I was, for one week during the Summer of 1999, ranked 67th in the world in Tribes. I would go entire games playing as a scout without dying in spite of a trail of shattered bodies in my wake. On one occasion, a friend and I, using the most lightly armed and armored class, assaulted the enemy base, overcame every defense they had, and engaged in a 2v20 slugging match with the entire enemy team for half an hour during which we managed more than 100 kills between us and no deaths.
The only other game where I reached a similar level was Mechwarrior 4, though my notoriety there was based on my wildly unconventional but undeniably effective mech designs. At one point, I was responsible for 3 of the top 5 most downloaded variants.
What kills me about that, however, is that two of those three designs were incredibly silly. I mean, who looked at the wolfhound, a light mech that can carry a PPC, and said anything other than "Yeah, I'm gonna put a PPC in that thing". Or in the case of the Atlas, the most popular thing I've ever made for any reason ever, in spite of the fact that I feel it was the best example of what an Atlas could do, even at it's best the Atlas was still terrible.
The only mech I was truly proud of was my Highlander as it violated almost every rule people lived by when designing a mech for city combat. It's alpha strike only managed to deliver between 50% and 65% the damage the average slugger could put out. It's engine made it move at a rapid (for that environment especially) 65 kph - 50% faster than the competition. And it carried three distinct weapon systems, each of which was at best rarely used if not outright hated. In spite of all of that, the Highlander managed to turn city fights from something other than the usual get a kill then get killed cycle that ensured most games had everyone at a 1:1 KDR at best and was often able to achieve 3:1 rates! People laughed that I used heavy gauss and large lasers in a city - certainlY I wouldn't need that range yet the fact I could open virtually any fight at 600 meters while the enemy needed to slog at least another 200 to even begin to fight back meant I usually had the real advantage in firepower. People thought my use of Large Lasers rather than the longer ranged and harder hitting (and equally weighty) ER Large was madness but that ensured the mech could constantly fire all of it's weapons as they became available without worrying about heat. And the final weapon system is one I never encountered on any other mech - the Class 10 Ultra Autocannon. Based upon every theory of how the game should have been played, that mech was a disaster and yet it was brutally efficient at close quarters.

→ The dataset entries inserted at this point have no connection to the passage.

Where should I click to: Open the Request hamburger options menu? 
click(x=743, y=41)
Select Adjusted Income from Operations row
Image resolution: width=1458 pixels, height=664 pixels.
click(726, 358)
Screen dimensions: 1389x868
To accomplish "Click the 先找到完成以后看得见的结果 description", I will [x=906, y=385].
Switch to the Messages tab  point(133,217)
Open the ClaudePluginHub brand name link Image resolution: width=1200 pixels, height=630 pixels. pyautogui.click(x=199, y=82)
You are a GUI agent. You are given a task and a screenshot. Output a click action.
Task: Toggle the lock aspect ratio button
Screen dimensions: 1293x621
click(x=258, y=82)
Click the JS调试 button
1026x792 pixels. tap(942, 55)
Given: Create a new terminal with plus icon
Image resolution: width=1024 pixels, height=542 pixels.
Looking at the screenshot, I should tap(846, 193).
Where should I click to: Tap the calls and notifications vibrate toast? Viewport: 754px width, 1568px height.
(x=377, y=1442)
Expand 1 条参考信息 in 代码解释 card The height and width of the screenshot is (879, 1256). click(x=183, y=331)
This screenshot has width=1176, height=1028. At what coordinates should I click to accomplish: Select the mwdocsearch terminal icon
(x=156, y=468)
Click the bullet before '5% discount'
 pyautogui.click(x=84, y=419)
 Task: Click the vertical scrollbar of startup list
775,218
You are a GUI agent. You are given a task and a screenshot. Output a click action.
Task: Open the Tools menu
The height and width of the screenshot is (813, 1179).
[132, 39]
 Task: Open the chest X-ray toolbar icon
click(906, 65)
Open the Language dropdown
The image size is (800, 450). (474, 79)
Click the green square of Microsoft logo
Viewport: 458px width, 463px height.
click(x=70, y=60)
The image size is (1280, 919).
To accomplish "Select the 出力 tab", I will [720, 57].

There were other designs I quite liked but they never made it into the top lists anywhere. I forget if it was a Caldron Bourne or the Bushwacker, but like the highlander, most who looked at what it had fitted and considered it's proposed role and said it was rubbish. It was essentially a mech designed to be used on the common "sniping" maps - a mode where most people just loaded up on lasers and LRM's and pounded away at the edge of their range. My own design carried two light autocannons, two ER large lasers and 2 LRM 15's. And the most baffling thing to others is those autocannon were the mech's primary weapons. What they always ignored is that while the single volley firepower was quite low, the autocannons cycled five times faster than the Laser and six times faster than the PPC. Sure, that meant you often delivered some hits in non-critical locations, but really that was only of limited concern. That mech began it's fight 50% further, and it only got deadlier as people closed, The rapid cycle of weapons ensured accurate return fire was all but impossible until they got close. Simply put, people rarely got close.
Damn - now I want to play Mechwarrior Online again.